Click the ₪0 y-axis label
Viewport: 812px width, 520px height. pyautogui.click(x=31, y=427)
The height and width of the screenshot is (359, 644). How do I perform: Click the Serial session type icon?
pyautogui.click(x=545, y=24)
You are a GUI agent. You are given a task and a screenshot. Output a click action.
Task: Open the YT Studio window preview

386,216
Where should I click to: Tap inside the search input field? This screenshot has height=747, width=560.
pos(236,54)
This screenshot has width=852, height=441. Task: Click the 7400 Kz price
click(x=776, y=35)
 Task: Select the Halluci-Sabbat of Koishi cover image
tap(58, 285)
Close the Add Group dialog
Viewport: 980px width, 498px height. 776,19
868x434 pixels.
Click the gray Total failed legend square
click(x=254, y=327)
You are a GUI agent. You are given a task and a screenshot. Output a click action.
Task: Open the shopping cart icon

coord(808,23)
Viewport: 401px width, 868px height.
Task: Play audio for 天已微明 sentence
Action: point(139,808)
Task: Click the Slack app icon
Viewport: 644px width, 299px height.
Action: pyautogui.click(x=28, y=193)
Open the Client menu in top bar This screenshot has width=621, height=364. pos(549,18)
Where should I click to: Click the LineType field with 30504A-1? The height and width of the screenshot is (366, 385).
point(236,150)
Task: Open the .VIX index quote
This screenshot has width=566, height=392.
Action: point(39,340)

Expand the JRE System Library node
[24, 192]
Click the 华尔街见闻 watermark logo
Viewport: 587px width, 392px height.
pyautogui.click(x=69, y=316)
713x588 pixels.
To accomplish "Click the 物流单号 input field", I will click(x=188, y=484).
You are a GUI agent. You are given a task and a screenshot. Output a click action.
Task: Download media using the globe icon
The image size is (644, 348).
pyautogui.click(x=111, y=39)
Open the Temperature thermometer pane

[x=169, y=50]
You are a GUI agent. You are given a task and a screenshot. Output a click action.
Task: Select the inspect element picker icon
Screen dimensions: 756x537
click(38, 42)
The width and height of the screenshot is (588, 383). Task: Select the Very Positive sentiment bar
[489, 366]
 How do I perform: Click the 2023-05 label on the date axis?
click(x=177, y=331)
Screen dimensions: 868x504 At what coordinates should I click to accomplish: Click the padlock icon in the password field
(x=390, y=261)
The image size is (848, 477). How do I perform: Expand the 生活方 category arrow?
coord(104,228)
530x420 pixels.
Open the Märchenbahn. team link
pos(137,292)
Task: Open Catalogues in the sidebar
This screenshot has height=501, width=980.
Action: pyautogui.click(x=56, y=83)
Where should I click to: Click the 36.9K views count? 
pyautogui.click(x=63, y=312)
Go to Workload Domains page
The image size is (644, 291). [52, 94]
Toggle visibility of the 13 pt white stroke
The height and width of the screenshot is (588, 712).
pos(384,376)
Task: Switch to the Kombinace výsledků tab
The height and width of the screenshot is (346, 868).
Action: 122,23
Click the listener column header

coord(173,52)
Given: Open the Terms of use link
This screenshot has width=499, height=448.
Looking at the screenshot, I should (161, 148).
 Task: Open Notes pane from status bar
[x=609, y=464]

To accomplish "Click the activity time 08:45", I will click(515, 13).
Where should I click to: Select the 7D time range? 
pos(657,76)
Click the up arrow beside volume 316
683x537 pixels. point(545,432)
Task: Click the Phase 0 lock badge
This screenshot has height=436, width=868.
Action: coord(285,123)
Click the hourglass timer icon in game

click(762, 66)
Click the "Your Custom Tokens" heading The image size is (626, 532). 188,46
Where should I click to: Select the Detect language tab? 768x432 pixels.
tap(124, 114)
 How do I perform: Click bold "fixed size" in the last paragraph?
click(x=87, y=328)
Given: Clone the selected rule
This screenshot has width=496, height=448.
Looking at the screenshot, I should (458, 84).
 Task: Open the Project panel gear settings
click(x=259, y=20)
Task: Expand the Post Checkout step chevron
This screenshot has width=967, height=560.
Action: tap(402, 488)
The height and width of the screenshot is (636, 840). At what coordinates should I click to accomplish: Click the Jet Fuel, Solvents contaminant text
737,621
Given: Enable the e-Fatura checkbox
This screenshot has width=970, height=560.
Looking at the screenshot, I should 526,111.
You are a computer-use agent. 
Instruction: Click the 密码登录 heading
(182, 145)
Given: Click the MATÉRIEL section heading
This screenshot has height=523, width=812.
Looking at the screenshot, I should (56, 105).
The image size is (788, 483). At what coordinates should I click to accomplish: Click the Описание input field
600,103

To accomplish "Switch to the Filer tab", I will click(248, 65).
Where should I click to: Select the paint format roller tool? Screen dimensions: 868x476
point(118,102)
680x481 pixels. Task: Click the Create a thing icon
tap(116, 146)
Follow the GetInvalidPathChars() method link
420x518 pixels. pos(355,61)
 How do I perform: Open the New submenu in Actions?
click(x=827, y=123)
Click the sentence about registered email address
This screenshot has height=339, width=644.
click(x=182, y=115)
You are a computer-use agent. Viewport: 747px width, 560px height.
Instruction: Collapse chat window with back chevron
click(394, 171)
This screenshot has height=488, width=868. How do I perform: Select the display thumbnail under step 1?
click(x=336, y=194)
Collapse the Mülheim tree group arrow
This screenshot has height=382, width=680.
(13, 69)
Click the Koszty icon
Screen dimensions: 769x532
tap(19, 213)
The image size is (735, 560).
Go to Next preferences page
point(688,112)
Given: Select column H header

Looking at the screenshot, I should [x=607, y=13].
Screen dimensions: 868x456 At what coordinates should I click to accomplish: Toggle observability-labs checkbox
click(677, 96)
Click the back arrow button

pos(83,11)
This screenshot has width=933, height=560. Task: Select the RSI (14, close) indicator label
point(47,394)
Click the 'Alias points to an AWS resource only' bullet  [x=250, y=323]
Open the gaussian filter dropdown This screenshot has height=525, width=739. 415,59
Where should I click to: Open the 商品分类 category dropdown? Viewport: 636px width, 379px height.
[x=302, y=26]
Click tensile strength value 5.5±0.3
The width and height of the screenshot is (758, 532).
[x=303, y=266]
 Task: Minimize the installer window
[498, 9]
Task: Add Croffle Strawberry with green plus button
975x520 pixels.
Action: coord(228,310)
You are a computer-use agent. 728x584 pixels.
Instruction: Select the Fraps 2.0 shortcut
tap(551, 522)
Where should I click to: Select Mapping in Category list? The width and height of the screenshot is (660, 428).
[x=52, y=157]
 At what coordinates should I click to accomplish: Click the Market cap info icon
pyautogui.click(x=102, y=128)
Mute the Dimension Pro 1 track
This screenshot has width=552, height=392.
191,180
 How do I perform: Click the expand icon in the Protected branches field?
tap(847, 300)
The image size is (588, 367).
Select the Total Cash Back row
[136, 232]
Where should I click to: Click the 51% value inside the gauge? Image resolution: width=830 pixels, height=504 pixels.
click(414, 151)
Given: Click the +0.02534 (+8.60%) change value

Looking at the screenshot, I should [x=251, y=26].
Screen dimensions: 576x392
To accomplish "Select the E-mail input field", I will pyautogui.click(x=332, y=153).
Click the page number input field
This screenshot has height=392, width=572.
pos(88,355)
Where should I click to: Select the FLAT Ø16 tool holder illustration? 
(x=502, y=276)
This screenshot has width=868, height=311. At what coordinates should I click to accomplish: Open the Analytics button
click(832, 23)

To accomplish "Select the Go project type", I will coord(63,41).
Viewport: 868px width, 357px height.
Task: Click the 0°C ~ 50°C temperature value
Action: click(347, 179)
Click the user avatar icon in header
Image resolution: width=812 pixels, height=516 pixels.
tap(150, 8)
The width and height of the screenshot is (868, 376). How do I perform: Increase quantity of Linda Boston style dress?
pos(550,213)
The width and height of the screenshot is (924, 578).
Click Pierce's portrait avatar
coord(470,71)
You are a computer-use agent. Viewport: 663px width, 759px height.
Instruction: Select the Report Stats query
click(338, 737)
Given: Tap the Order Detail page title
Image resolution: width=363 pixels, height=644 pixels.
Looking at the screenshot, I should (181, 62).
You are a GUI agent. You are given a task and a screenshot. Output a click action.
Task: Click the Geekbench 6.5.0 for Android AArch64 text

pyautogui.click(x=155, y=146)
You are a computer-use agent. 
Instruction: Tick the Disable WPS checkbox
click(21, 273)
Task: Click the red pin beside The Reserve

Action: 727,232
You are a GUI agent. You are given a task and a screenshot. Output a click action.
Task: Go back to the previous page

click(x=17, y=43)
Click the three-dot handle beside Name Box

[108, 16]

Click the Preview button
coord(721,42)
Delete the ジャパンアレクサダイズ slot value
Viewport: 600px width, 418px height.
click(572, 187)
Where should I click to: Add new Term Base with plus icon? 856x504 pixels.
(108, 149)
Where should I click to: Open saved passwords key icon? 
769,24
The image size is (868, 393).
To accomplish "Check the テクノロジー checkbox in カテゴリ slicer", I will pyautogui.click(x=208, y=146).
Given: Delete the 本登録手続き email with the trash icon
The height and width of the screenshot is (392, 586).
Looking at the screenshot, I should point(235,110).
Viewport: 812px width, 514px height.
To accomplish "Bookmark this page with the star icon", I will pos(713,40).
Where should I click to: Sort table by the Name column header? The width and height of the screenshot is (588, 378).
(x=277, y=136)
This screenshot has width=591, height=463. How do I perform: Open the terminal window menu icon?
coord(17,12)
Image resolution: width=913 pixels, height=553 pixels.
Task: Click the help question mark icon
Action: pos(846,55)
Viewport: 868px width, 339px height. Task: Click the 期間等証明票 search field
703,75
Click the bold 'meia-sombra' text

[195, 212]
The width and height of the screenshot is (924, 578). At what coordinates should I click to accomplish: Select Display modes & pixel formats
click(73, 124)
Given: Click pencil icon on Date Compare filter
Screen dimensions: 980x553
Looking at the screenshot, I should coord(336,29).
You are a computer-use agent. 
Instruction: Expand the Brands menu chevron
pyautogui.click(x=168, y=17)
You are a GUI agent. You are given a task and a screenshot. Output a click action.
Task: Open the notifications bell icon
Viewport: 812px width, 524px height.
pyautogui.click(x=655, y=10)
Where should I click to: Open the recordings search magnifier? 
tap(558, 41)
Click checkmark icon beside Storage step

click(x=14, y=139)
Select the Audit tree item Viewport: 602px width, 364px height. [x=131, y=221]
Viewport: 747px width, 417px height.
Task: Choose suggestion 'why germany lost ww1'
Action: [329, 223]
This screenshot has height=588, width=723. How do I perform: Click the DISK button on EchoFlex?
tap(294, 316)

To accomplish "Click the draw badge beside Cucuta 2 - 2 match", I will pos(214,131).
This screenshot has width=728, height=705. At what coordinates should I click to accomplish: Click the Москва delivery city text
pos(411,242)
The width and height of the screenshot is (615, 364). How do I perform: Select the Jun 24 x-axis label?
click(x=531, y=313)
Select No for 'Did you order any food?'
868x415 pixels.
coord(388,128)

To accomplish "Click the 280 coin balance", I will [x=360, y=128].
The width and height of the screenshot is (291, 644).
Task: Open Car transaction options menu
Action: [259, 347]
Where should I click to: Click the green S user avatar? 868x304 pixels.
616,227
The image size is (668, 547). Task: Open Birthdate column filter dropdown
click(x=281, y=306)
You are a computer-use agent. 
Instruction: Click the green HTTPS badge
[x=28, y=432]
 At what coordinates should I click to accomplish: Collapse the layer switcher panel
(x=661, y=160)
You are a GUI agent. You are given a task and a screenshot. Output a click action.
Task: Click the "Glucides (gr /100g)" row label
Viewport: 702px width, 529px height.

* What to work on:
Whenever the word "Delete" occurs in a line above, copy that line.

* Result:
Delete the ジャパンアレクサダイズ slot value
Given: Delete the 本登録手続き email with the trash icon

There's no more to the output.